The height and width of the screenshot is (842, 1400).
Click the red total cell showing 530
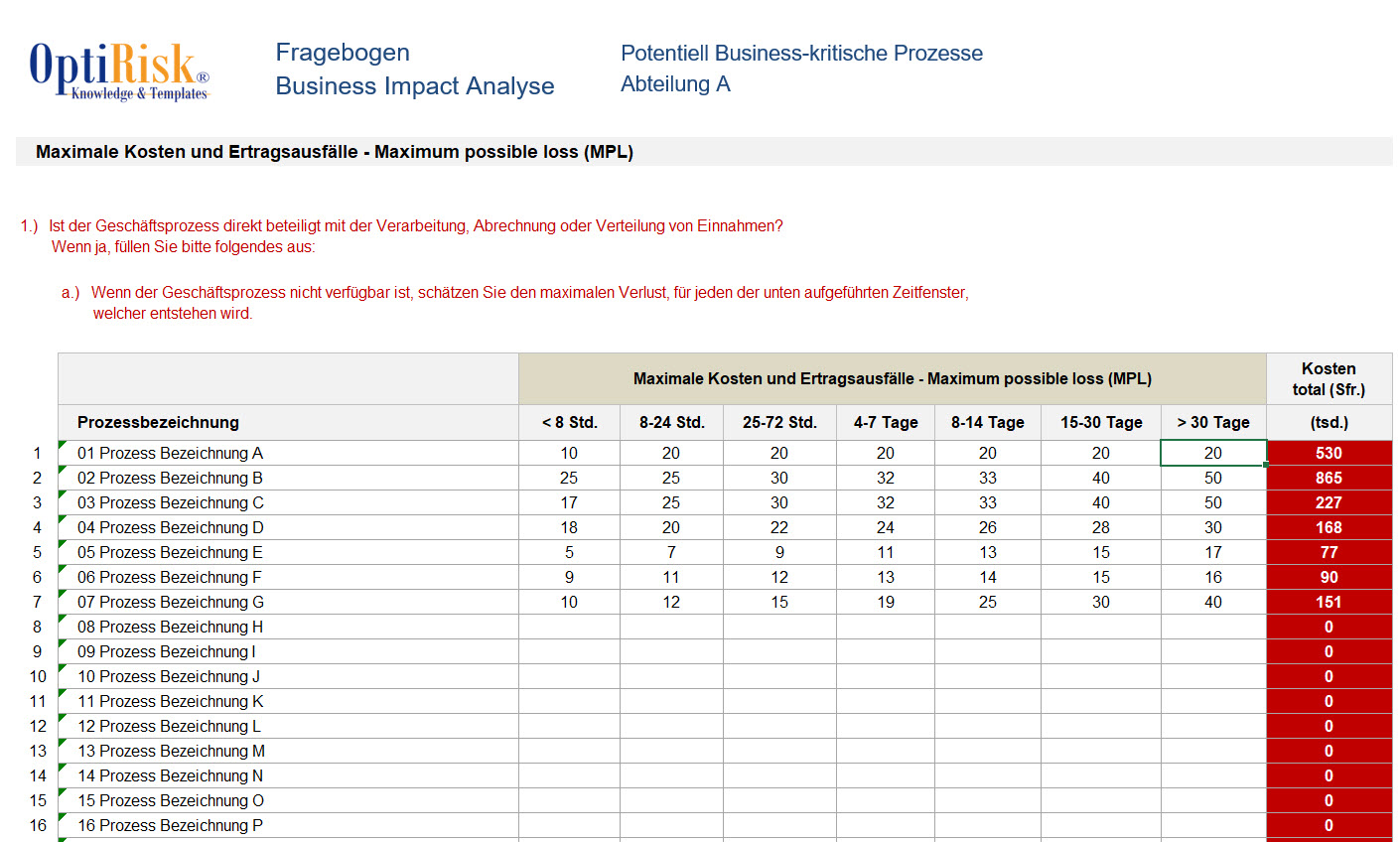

+++

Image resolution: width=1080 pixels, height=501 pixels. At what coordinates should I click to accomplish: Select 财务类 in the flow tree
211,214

+++

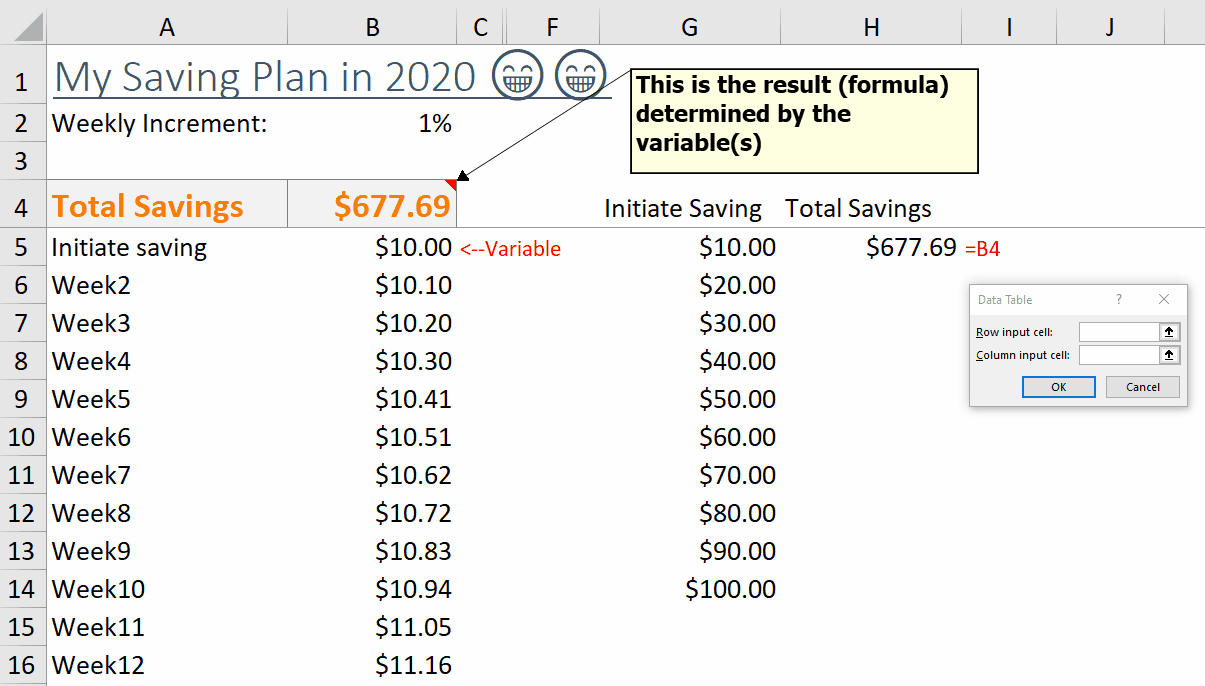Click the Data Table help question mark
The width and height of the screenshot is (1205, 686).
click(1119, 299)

+++

TASK ITEM — From the records above, print only the lines between the one holding "The height and" and the one holding "Click the red total cell showing 530", inclusive, exactly as they stand.

FINISHED TASK —
The height and width of the screenshot is (842, 1400).
Click the red total cell showing 530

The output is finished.